Volume One of the series (The Invisibles: Say you want a revolution, 1995) features various radical and libertarian references including Timothy Leary, de Sade, Kropotkin, Shelley and the Situationists (a key character is named King Mob - named after the 1960s pro-situationist group who ironically used to detourn Marvel comics with radical slogans), not to mention an implicit debt to William Burroughs.

Then of course there are the mysteries of London, into which a young Invisibles recruit is initiated by a wise homeless beggar. The latter rants 'Two Londons there are: there's the one you can see all around and there's the other city under the skin of this. The hidden city, sunless and silent, if you really want to learn, I'll take you there. I'll show you things to make your hair stand up'. Later underground they visit 'the buried London... the city's dark twin.... reached by secret processional ways; obsolete subway tunnels, the cellars of long-demolished buildings, lost stations and stairways'.

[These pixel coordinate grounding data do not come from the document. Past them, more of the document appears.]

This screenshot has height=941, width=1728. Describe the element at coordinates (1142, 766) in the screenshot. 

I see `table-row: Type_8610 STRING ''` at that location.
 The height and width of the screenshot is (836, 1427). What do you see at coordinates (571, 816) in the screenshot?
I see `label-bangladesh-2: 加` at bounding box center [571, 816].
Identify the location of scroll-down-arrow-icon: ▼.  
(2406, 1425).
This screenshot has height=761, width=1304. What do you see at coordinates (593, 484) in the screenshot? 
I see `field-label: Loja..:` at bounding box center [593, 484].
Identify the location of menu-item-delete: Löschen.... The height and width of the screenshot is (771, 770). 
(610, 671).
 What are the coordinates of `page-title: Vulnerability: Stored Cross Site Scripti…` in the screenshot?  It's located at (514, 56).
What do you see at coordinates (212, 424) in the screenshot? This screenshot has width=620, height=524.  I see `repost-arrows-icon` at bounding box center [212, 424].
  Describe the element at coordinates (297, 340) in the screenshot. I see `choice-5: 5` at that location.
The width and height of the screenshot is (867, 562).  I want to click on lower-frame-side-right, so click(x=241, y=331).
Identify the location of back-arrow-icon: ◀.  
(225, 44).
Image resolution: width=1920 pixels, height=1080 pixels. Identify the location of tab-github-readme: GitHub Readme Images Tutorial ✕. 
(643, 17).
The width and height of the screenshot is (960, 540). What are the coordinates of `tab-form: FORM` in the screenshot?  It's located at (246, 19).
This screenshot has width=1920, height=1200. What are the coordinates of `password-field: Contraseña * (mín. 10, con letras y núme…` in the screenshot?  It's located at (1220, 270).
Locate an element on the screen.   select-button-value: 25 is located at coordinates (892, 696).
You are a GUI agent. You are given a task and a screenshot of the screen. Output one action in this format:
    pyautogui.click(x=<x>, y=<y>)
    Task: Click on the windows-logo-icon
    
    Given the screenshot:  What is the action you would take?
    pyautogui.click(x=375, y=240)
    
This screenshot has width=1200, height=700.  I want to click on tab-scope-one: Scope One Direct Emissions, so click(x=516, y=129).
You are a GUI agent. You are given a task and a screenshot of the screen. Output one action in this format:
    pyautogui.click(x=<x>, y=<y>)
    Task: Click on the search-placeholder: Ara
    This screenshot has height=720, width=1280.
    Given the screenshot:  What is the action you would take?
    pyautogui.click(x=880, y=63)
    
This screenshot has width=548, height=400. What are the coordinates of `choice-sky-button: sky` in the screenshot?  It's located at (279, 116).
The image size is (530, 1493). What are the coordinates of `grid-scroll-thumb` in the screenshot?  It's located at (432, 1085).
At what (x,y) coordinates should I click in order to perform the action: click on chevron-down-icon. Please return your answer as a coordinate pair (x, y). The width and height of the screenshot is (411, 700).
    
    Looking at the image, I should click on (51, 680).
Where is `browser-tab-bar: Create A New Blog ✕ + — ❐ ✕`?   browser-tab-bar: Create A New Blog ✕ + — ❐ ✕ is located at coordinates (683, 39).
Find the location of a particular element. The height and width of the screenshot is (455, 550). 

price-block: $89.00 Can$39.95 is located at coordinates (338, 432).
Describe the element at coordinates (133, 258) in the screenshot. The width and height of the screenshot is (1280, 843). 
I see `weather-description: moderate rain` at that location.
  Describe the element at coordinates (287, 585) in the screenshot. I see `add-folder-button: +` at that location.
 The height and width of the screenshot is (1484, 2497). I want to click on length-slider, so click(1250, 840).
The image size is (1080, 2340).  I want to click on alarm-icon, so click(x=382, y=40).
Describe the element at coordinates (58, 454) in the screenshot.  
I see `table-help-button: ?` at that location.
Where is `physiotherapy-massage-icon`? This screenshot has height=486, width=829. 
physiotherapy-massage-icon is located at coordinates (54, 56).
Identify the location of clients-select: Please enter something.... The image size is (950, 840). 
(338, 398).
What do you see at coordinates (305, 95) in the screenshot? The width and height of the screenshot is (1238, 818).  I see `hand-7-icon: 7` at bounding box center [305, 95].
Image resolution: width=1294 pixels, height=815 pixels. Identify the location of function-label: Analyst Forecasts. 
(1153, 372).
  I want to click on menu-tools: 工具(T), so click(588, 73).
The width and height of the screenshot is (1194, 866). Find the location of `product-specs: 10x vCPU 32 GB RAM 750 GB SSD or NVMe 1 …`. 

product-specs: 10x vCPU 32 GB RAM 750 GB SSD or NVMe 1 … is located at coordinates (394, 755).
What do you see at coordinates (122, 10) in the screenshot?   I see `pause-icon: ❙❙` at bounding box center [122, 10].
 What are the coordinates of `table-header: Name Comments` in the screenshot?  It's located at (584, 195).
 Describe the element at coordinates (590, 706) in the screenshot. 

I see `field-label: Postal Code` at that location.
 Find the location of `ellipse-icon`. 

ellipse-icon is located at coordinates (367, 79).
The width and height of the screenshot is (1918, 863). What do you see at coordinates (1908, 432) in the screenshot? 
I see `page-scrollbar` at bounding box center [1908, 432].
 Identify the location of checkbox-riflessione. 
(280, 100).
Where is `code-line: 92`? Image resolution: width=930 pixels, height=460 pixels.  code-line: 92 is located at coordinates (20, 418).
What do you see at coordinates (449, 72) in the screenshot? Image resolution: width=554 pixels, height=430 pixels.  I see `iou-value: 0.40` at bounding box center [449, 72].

Wednesday, January 21, 2009

Vinyl Underground: Watching the Detectives

Vinyl Underground: Watching the Detectives by Si Spencer and Simon Gane (2008) is very much a self-consciouslly Londonist graphic novel. It talks of 'London, city of mobs and murder, massacres and mysteries' and is crammed full of the kind of references that suggest the authors have spent many hours listening to the Robert Elms show.

Harry Beck's 1931 tube map? Check. Fictitious locations in Phyllis Pearsall's London A-Z? Check. Mention of 'psychogeography of London'? Check. Brooding image of the river? Yes, several, for example: 'countless ghosts, teeming like tadpoles in the murky poison of the Thames'.



The tale features a cool gang of 'occult detectives' and avengers hanging out in an abandoned tube station, tracking down child killers in between DJing at Northern Soul nights in Stockwell. Its plot takes it starting point from the real story of the discovery of a child's dismembered body in the Thames, but the suspected ritual killing turns out to be something else involving London gangsters...

Can anybody suggest other Londonist (particularly South Londonist) graphic novels? By this I don't just mean stories set in London, but those in which the city itself - or a particular location within it - is a key element. Alan Moore's From Hell is an obvious example, as to a lesser extent is his V for Vendetta. But there must be many others.